То чувство катастрофичности, и вместе с тем радости, какое испытывается художником, когда он находит ощущения того найденного, нового, еще никем не осознанного, что раскрывается ему — заменяется слепком, чрезвычайно благовоспитанной и принятой уже прочно мысли. У художника нет чувства, что он — вот, вот нашел свое последнее, самое главное, без познания чего ему не стоило и рождаться… А поэтому — нет и стиля, нет личности, нет совершенных сочетаний слов. И, конечно, — нет художественной убедительности.

Индийское стихотворение гласит:

«Ум, весь состоящий из одной логики, подобен ножу из одного лезвия: он ранит в кровь руку берущего его».

Страшно жить в наше время не только писателю, но и всякому человеку, знающему только внешность, не могущему ощутить те глубины, из которых бьются на поверхности быта сегодняшнего дня ключи жизни. Голый бытовизм — это смерть всякой личности.
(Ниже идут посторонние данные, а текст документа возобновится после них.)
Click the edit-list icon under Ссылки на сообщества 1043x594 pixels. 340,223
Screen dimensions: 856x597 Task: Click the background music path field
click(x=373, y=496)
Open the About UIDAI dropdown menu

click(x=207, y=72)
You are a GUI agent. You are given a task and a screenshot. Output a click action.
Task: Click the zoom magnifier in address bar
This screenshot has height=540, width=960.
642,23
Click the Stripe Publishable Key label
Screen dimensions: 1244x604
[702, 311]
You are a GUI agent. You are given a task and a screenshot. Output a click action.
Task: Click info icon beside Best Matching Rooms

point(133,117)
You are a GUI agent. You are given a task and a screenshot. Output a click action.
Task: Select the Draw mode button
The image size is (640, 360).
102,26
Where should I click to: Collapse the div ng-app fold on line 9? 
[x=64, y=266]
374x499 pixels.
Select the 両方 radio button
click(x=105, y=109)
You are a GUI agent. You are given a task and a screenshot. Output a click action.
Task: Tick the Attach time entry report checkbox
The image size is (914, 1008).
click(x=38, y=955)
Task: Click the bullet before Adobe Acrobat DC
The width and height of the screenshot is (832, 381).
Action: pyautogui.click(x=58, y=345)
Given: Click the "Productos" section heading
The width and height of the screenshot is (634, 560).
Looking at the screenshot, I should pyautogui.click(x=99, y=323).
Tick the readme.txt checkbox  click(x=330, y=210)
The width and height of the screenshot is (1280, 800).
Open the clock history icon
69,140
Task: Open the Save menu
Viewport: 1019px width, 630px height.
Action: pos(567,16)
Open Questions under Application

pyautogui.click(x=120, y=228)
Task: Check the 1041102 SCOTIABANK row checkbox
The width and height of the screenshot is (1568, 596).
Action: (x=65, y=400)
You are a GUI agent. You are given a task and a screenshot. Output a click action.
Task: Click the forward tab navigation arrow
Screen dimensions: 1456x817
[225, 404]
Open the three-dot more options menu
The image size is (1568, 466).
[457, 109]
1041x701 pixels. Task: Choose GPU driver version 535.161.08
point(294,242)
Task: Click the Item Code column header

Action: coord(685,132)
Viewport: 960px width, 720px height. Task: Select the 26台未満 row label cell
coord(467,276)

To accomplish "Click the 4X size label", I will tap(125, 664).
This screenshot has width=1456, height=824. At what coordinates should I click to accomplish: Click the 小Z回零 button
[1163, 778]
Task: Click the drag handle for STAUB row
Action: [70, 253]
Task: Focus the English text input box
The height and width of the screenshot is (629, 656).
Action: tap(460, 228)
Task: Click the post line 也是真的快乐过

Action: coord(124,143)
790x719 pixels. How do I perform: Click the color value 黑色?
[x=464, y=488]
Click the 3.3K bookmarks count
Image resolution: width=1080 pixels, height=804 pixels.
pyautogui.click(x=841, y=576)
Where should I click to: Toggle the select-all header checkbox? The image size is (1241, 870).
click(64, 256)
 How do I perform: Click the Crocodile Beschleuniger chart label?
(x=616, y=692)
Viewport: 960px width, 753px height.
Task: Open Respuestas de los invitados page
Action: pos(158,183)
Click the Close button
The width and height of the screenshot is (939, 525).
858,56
Отсюда уже недалеко до гниения, до черствости и последних граней цинической прострации.

Так называемые «пролетарские» литературные кружки, чрезвычайно самоуверенно вышедшие на дорогу искусства, скатятся в пропасть с этим «коптящим фонарем дьявола»…

Если страшен, вообще, замкнутый, черствый только логический ум, все схематизирующий и, как говорится, высушивающий цветы, то ум ленивый, ограниченный, идущий не дальше вызубренной формулы, возводящий ее в догму — поистине отвратителен. Его измышления жизни не сделают. Человек же подобного склада, пишущий книги — ненужен. В свое время самоуверенность многих и многих подобных людей — предостерегалась. К числу их, я думаю, не будет ошибкой отнести многих Вапповских писателей, не постеснявшихся пойти дорогой наименьшего сопротивления.

Юрий Либединский — из них наиболее симпатичный. Быть может, он и наиболее талантливый. Но его грехи — во многом грехи его соратников.

И на этот раз — «коптящий фонарь дьявола» — за его спиной. А кто несет свой фонарь за спиною — тот отбрасывает тень впереди себя.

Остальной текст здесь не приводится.